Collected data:
>>>
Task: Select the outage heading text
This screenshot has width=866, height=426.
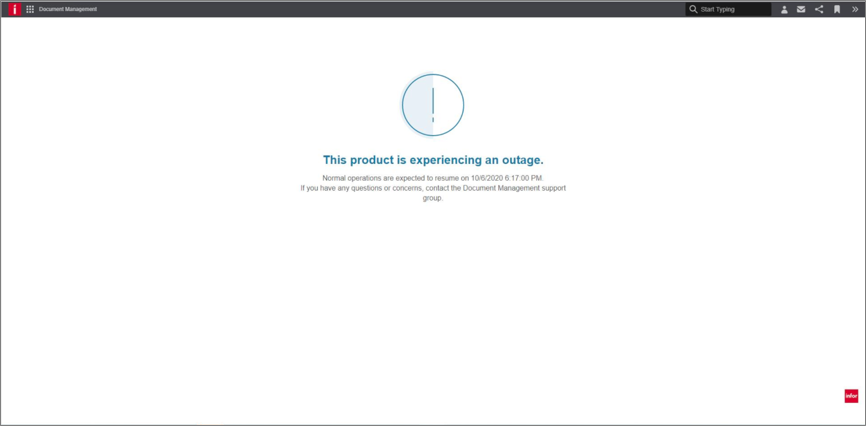Action: click(x=433, y=160)
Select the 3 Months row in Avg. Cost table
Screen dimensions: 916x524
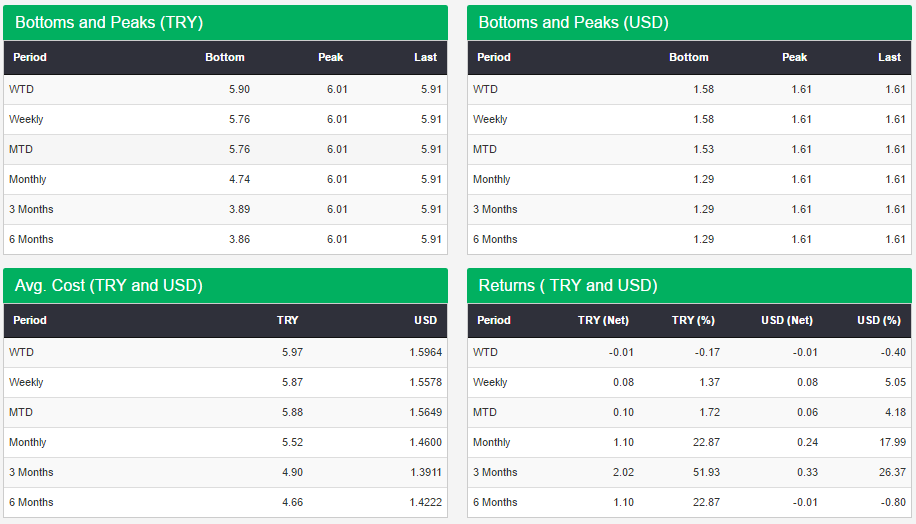pyautogui.click(x=225, y=472)
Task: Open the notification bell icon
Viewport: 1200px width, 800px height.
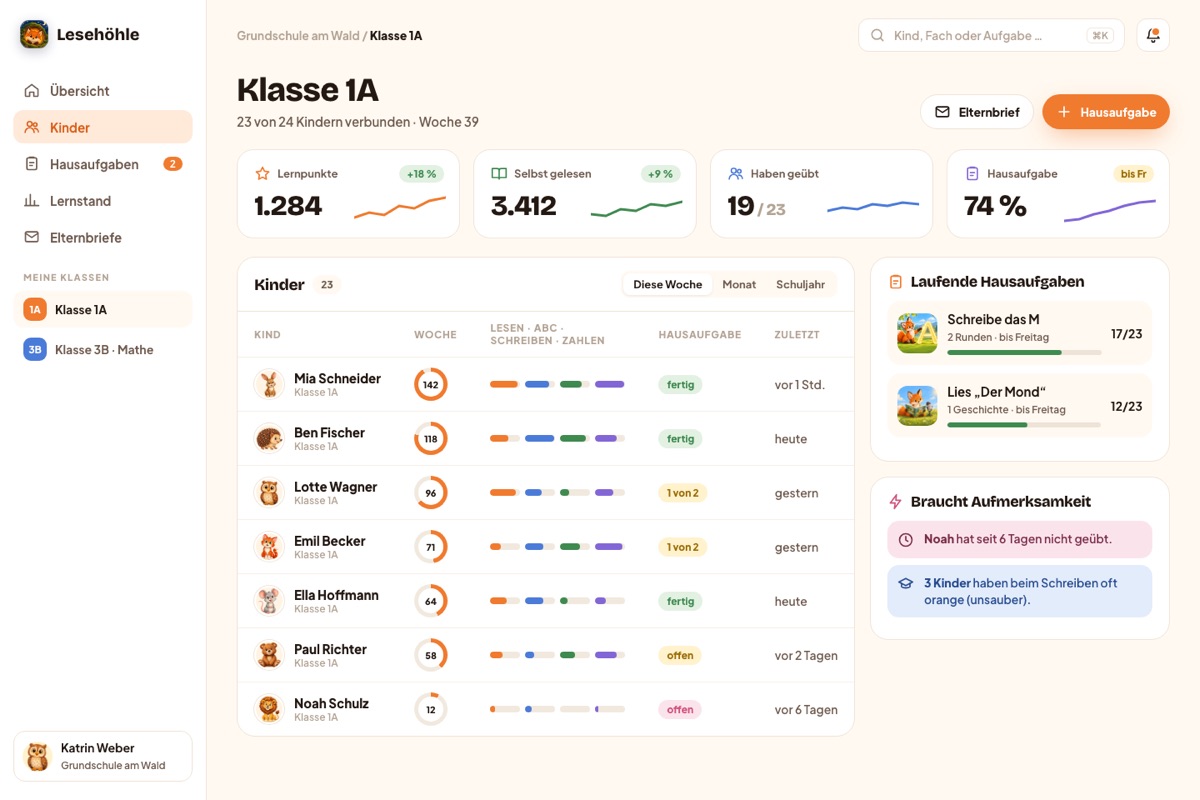Action: pos(1153,35)
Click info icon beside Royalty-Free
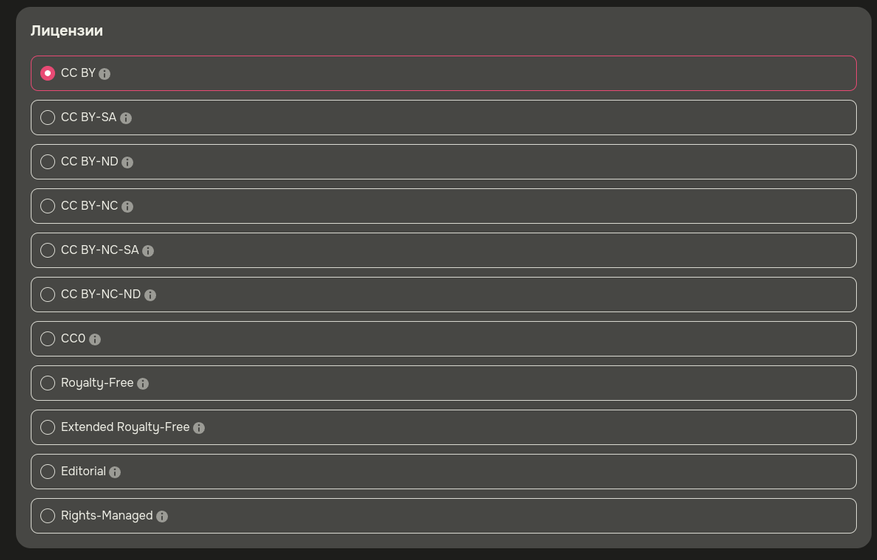The width and height of the screenshot is (877, 560). pos(143,384)
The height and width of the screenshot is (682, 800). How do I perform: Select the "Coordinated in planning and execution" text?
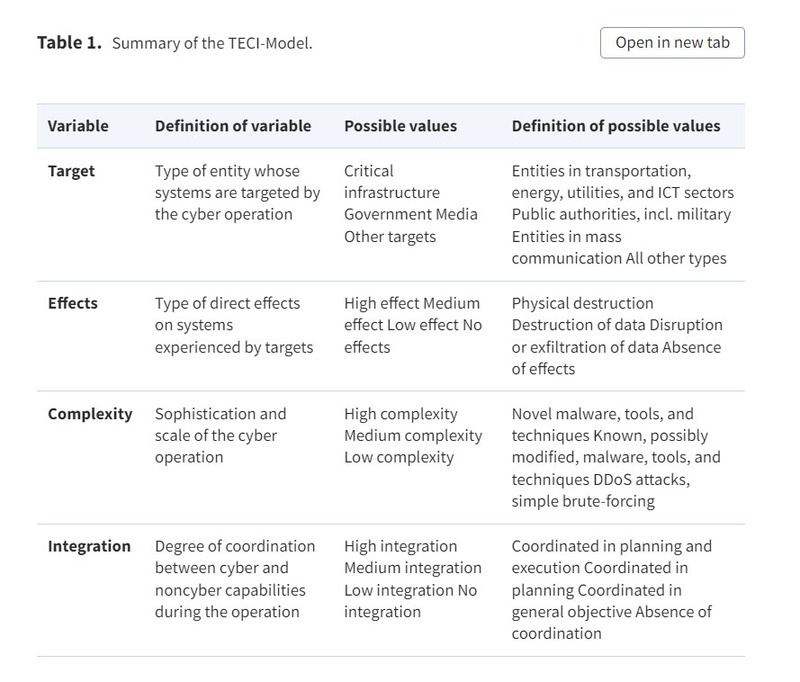[611, 557]
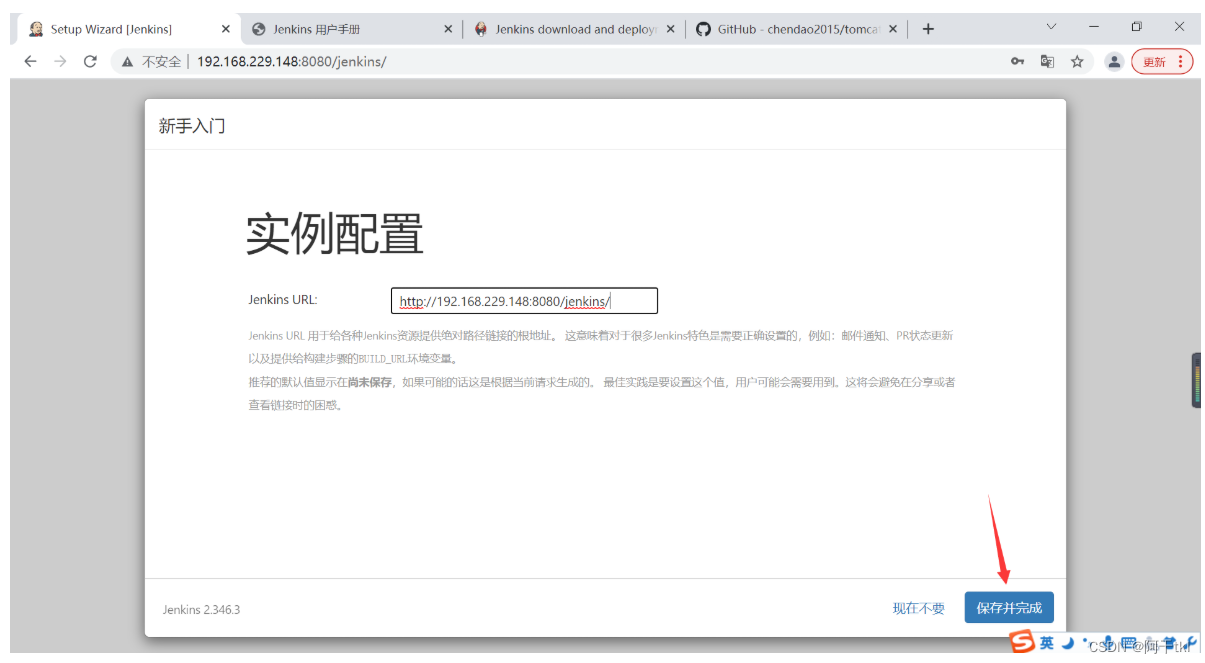
Task: Reload the page with the refresh icon
Action: [90, 61]
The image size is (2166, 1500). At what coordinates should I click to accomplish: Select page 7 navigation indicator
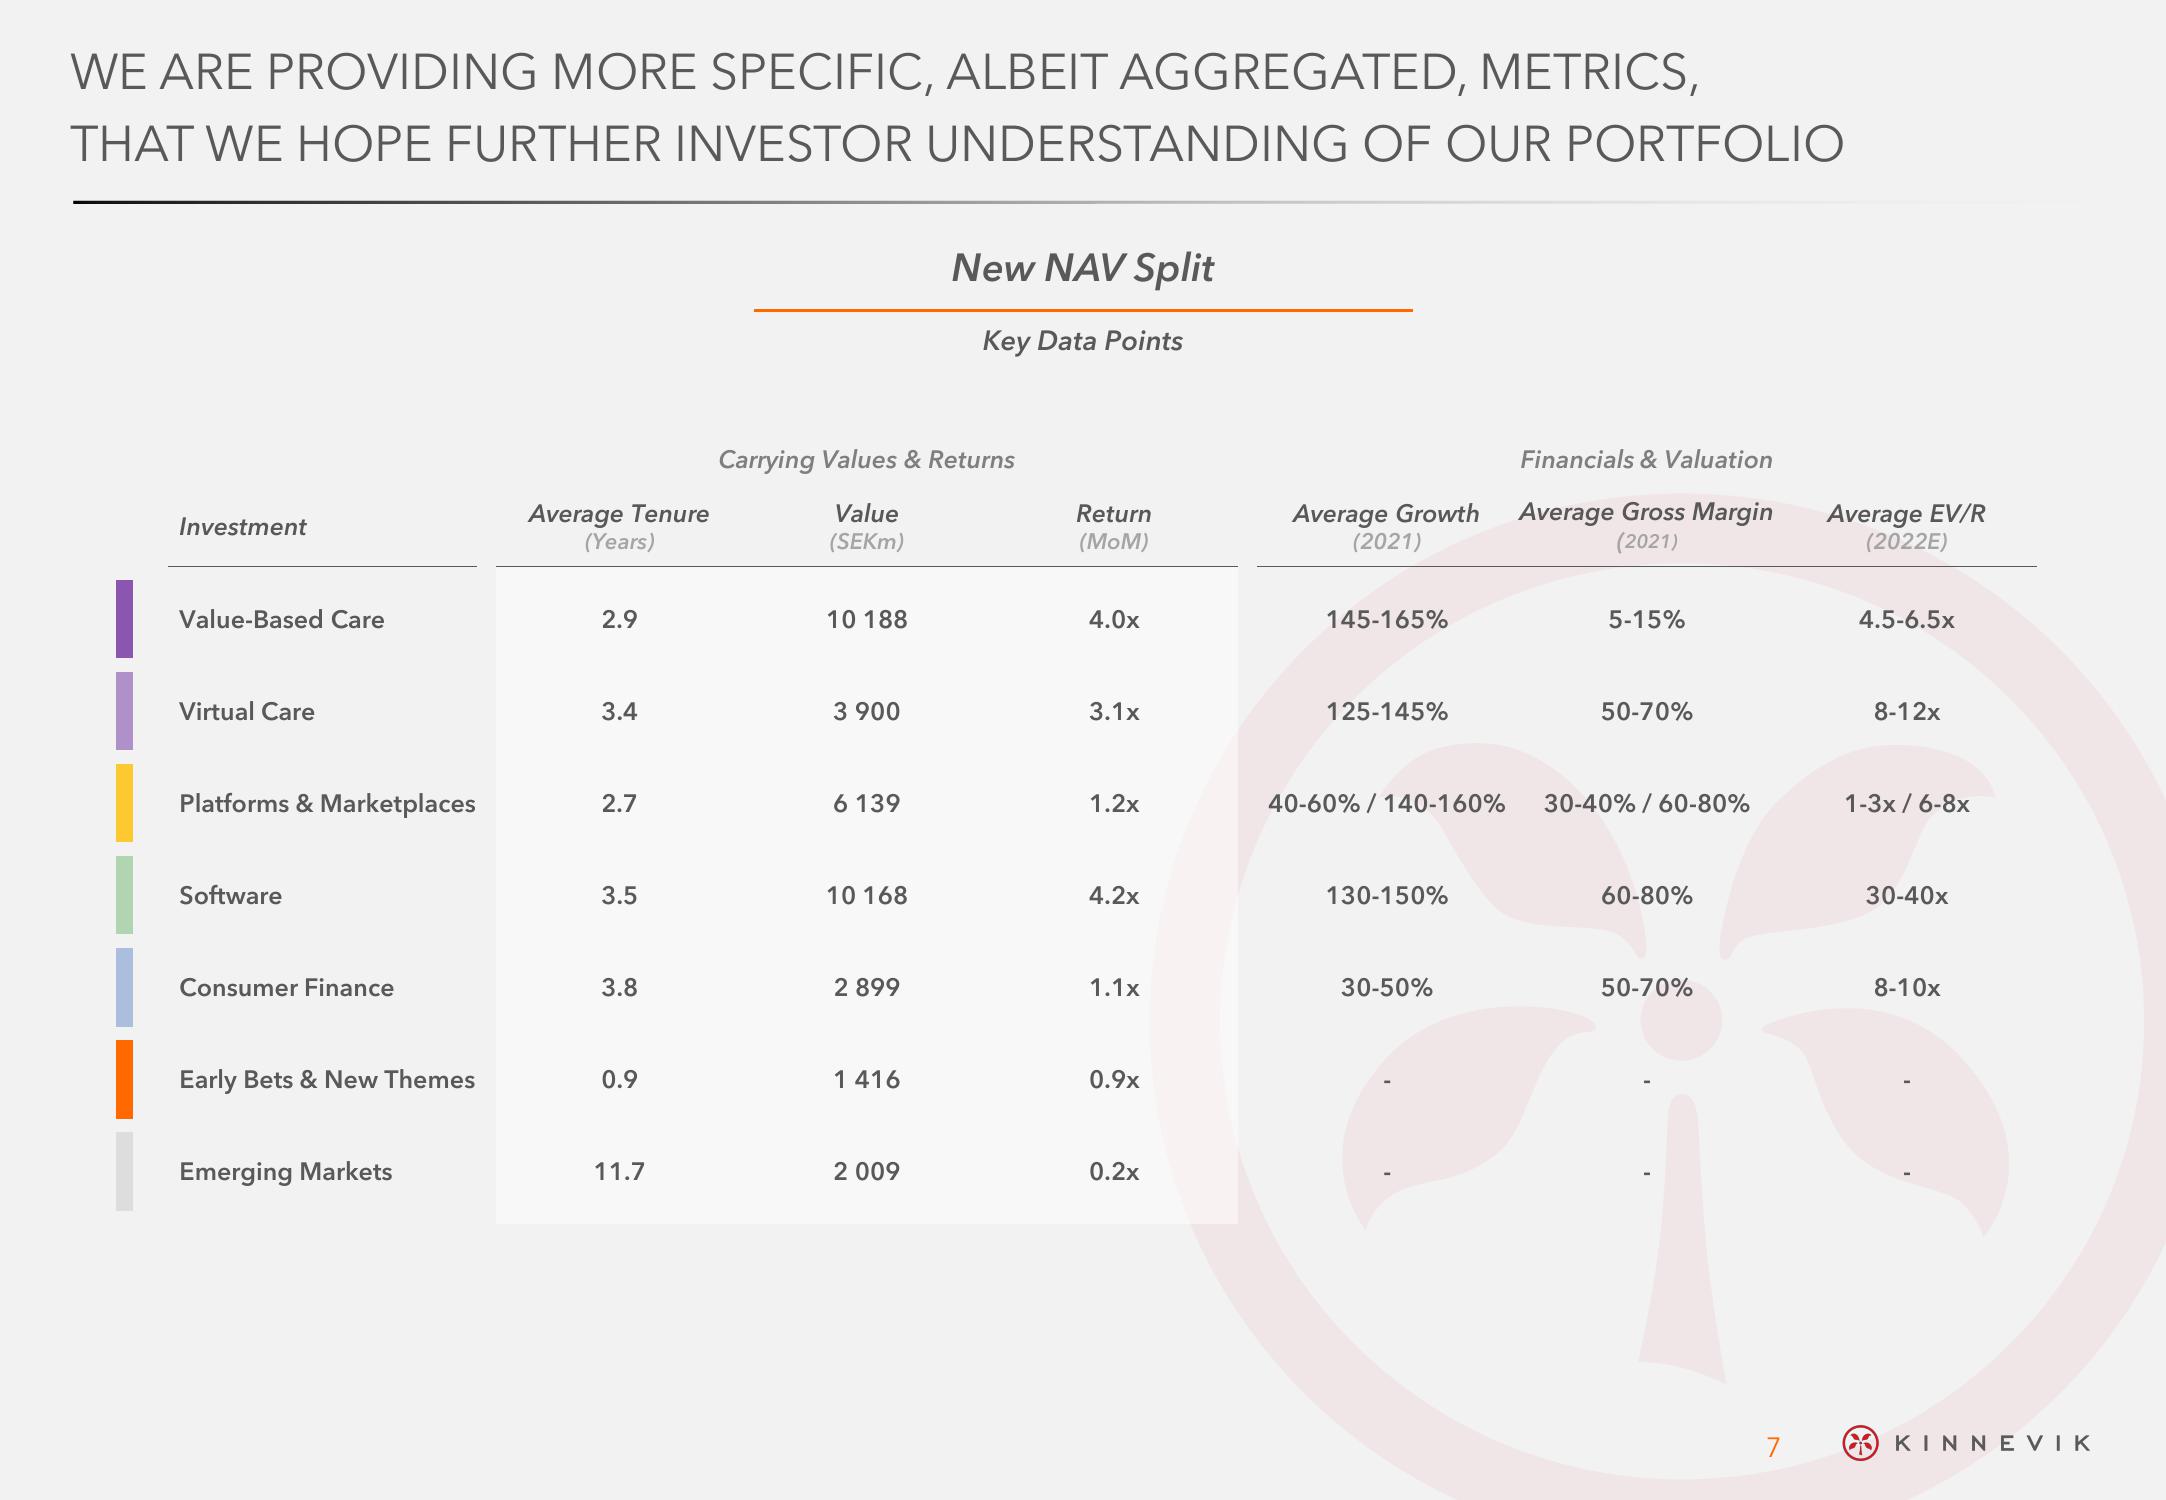pos(1778,1442)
<<<
What is being asked – Your answer must be the records above, word for word, with no pictures.

Your response –
Task: Select the outage heading text
This screenshot has width=866, height=426.
Action: click(x=433, y=160)
Select the 3 Months row in Avg. Cost table
Screen dimensions: 916x524
pyautogui.click(x=225, y=472)
Task: Open the notification bell icon
Viewport: 1200px width, 800px height.
Action: pos(1153,35)
Click info icon beside Royalty-Free
The width and height of the screenshot is (877, 560). pos(143,384)
The height and width of the screenshot is (682, 800). How do I perform: Select the "Coordinated in planning and execution" text?
[611, 557]
Task: Reload the page with the refresh icon
Action: [90, 61]
The image size is (2166, 1500). At what coordinates should I click to accomplish: Select page 7 navigation indicator
pos(1778,1442)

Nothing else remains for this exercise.